The good times might just keep rolling on.
Despite a volatile stock market, the prospect of an international trade war and a declining dollar, top economists surveyed by Bankrate expect workers to enjoy positive economic news in 2018. Businesses will add to payrolls at a decent clip, the unemployment rate will decline and pay should rise, the economists predict.
“The labor market is finally reaching full employment, and faster wage growth in 2018 will confirm its arrival,” says Sean Snaith, director of the University of Central Florida’s Institute for Economic Competitiveness.
Americans struggling to save or pay down credit card debt should then view the rest of the year as an opportunity to become more financially secure.
Economists see improving jobs picture
The jobs picture continues to improve more than a decade removed from the start of the Great Recession. The unemployment rate rests at 4.1 percent, while firms added an average of 192,000 workers a month over the past three months.
Perhaps most encouragingly, pay rose 2.9 percent over the past year in January, a surprise which sent the stock market tumbling over inflation fears.
Investors, it seems, will just have to get used to higher worker pay, according to our survey of economists.
Of the economists polled, 79 percent forecast an unemployment rate below 4 percent by February 2019, and 84 percent expect wage growth to accelerate this year.
Bill Dunkelberg, chief economist with the National Federation of Independent Business and Temple University professor, says a tightening labor market will require “pay raises (to) keep employees and attract needed new ones.”
Two-thirds of the economists predict monthly payrolls will increase by more than 170,000 over the next 12 months, a solid clip given the maturity of the current business cycle.
Economic growth and the Federal Reserve
While the sound of a rising paycheck is music to the working person, investors’ ears may start to bleed.
Assessing the real risk of inflation
Fear of rising prices have ebbed and flowed throughout the nearly decade-long recovery, spiking when President Barack Obama’s massive stimulus passed and the Federal Reserve held short-term interest rates near zero and added trillions to its balance sheet.

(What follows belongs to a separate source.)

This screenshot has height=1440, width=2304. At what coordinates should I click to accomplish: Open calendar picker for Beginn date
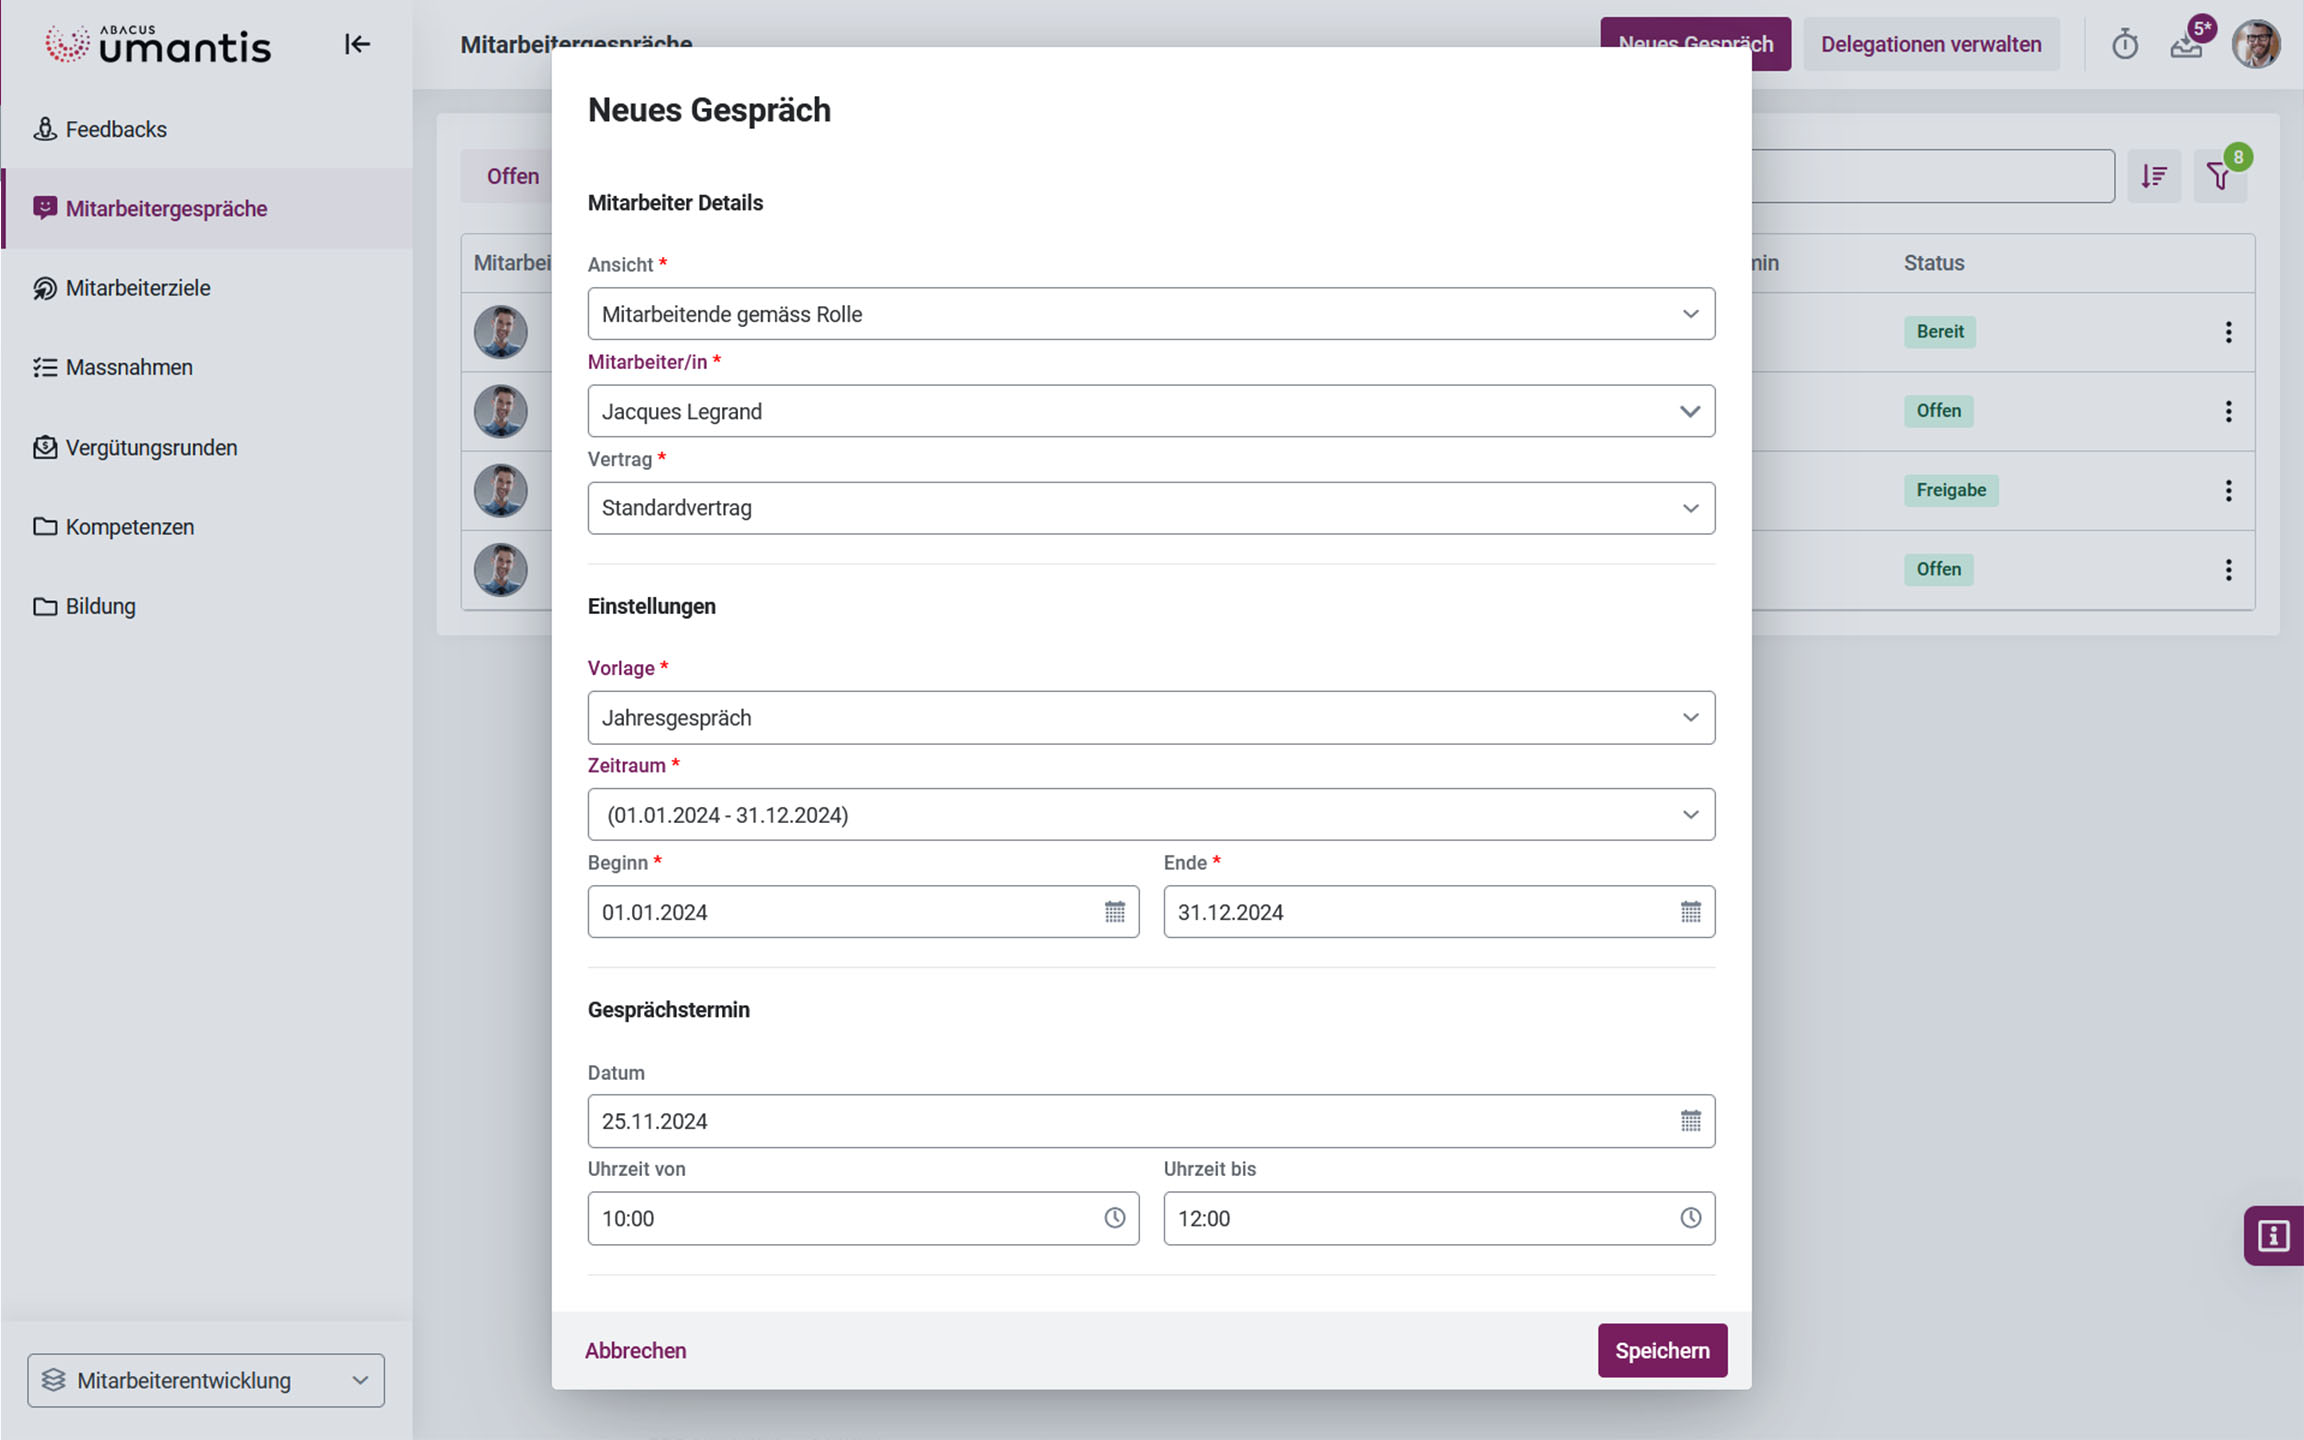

And yet inflation, according to the Fed’s preferred gauge, has increased below the central bank’s 2 percent target for years, in large part because wages grew so slowly.
You can get a sense of inflation concerns by looking at the yield on the 10-year Treasury note. Demand for these bonds fall (and yields thereby rise) when people worry that higher inflation will worsen the value of fixed-rate debt.
The current 2.9 percent yield on 10-year Treasuries is low by historical standards but represents an almost percentage-point jump since September, when the GOP’s $1.5 trillion tax cut package on top of an already humming economy began to look viable.
Another factor to consider is how aggressively the Federal Reserve, under new Chair Jerome Powell, will raise interest rates to stop the economy from overheating.
Almost 4 in 5 of our panelists expect the Fed to hike rates three times this year, similar to last year. Further increases in 2019 might also be in store as the Fed looks to bump the short-term rate to a more historically normal level.
The economists were split on their predictions for the 10-year Treasury yield, but 42 percent forecast the yield to rise to 3.5 percent or more by next spring. The range of forecasts ranged from 2.28 percent to 4.3 percent.
“By the latter part of 2018, markets may be anticipating another four rate hikes by the Federal Reserve in 2019 as the Tax Cuts and Jobs Act provides the economy with a significant thrust,” says Lynn Reaser, chief economist at Point Loma Nazarene University.
The first-quarter 2018 Bankrate Economic Indicator survey of economists was conducted Feb. 19-26. Survey requests were emailed to economists nationwide, and responses were submitted voluntarily online. Responding were: Scott Anderson, Bank of the West, chief economist; Bob Baur, Principal Global Investors, executive director and chief global economist; Scott Brown, Raymond James, chief economist; Gregory Daco, chief U.S. economist, Oxford Economics; Bill Dunkelberg, chief economist, NFIB; Robert Hughes, American Institute for Economic Research, senior research fellow; Hugh Johnson, chairman and chief investment officer, Hugh Johnson Advisors; Bernard Markstein, president and chief economist, Markstein Advisors; Chad Moutray, chief economist, National Association of Manufacturers; Joel L. Naroff, president, Naroff Economic Advisors; Michael Neal, National Association of Home Builders, assistant vice president of forecasting and analysis; Jim O’Sullivan, High Frequency Economics, chief U.S. economist; Satyam Panday, S&P Global, senior economist; Lindsey Piegza, Ph.D., Stifel chief economist, managing director; Lynn Reaser, Chief Economist, Point Loma Nazarene University; Sean Snaith, College of Business Administration, University of Central Florida; Lawrence Yun, National Association of Realtors, chief economist; Mark Zandi, chief economist, Moody’s Analytics.